--- START ---

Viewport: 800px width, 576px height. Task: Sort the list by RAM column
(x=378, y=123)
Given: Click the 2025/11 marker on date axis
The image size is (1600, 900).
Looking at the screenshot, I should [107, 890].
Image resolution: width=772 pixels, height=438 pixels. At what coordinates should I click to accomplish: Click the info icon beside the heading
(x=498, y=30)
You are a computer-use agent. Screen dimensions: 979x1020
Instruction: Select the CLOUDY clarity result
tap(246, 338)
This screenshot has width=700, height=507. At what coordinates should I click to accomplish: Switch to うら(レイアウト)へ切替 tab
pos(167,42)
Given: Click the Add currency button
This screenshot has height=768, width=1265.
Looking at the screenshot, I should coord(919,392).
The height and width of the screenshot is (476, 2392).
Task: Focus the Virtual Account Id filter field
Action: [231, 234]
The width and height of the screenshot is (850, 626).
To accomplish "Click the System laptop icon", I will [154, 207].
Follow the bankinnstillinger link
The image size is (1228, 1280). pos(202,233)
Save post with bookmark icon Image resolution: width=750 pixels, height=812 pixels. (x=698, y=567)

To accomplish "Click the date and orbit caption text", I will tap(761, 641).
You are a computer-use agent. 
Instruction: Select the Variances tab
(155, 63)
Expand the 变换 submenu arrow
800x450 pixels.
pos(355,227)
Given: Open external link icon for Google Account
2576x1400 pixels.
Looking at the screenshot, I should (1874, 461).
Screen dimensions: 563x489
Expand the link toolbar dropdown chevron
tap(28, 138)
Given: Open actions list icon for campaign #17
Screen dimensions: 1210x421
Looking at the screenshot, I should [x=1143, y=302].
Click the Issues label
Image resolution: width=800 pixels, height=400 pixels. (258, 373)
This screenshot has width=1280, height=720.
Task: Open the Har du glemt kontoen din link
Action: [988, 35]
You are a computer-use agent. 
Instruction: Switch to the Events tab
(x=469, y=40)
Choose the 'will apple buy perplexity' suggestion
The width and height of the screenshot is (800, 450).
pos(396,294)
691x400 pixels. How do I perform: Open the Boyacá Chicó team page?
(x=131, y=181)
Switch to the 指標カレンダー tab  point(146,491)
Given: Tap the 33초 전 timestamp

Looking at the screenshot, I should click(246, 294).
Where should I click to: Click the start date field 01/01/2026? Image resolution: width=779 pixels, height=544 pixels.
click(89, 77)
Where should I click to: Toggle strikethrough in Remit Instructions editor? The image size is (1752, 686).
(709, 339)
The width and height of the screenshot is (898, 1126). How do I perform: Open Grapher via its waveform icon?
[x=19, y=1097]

--- END ---

Task statement> All of the entries above need to be output again exactly.

Task output>
Viewport: 800px width, 576px height. Task: Sort the list by RAM column
(x=378, y=123)
Given: Click the 2025/11 marker on date axis
The image size is (1600, 900).
Looking at the screenshot, I should [107, 890].
Image resolution: width=772 pixels, height=438 pixels. At what coordinates should I click to accomplish: Click the info icon beside the heading
(x=498, y=30)
You are a computer-use agent. Screen dimensions: 979x1020
Instruction: Select the CLOUDY clarity result
tap(246, 338)
This screenshot has width=700, height=507. At what coordinates should I click to accomplish: Switch to うら(レイアウト)へ切替 tab
pos(167,42)
Given: Click the Add currency button
This screenshot has height=768, width=1265.
Looking at the screenshot, I should coord(919,392).
The height and width of the screenshot is (476, 2392).
Task: Focus the Virtual Account Id filter field
Action: [231, 234]
The width and height of the screenshot is (850, 626).
To accomplish "Click the System laptop icon", I will [154, 207].
Follow the bankinnstillinger link
The image size is (1228, 1280). pos(202,233)
Save post with bookmark icon Image resolution: width=750 pixels, height=812 pixels. (x=698, y=567)

To accomplish "Click the date and orbit caption text", I will tap(761, 641).
You are a computer-use agent. 
Instruction: Select the Variances tab
(155, 63)
Expand the 变换 submenu arrow
800x450 pixels.
pos(355,227)
Given: Open external link icon for Google Account
2576x1400 pixels.
Looking at the screenshot, I should (1874, 461).
Screen dimensions: 563x489
Expand the link toolbar dropdown chevron
tap(28, 138)
Given: Open actions list icon for campaign #17
Screen dimensions: 1210x421
Looking at the screenshot, I should [x=1143, y=302].
Click the Issues label
Image resolution: width=800 pixels, height=400 pixels. (258, 373)
This screenshot has width=1280, height=720.
Task: Open the Har du glemt kontoen din link
Action: [988, 35]
You are a computer-use agent. 
Instruction: Switch to the Events tab
(x=469, y=40)
Choose the 'will apple buy perplexity' suggestion
The width and height of the screenshot is (800, 450).
pos(396,294)
691x400 pixels. How do I perform: Open the Boyacá Chicó team page?
(x=131, y=181)
Switch to the 指標カレンダー tab  point(146,491)
Given: Tap the 33초 전 timestamp

Looking at the screenshot, I should click(246, 294).
Where should I click to: Click the start date field 01/01/2026? Image resolution: width=779 pixels, height=544 pixels.
click(89, 77)
Where should I click to: Toggle strikethrough in Remit Instructions editor? The image size is (1752, 686).
(709, 339)
The width and height of the screenshot is (898, 1126). How do I perform: Open Grapher via its waveform icon?
[x=19, y=1097]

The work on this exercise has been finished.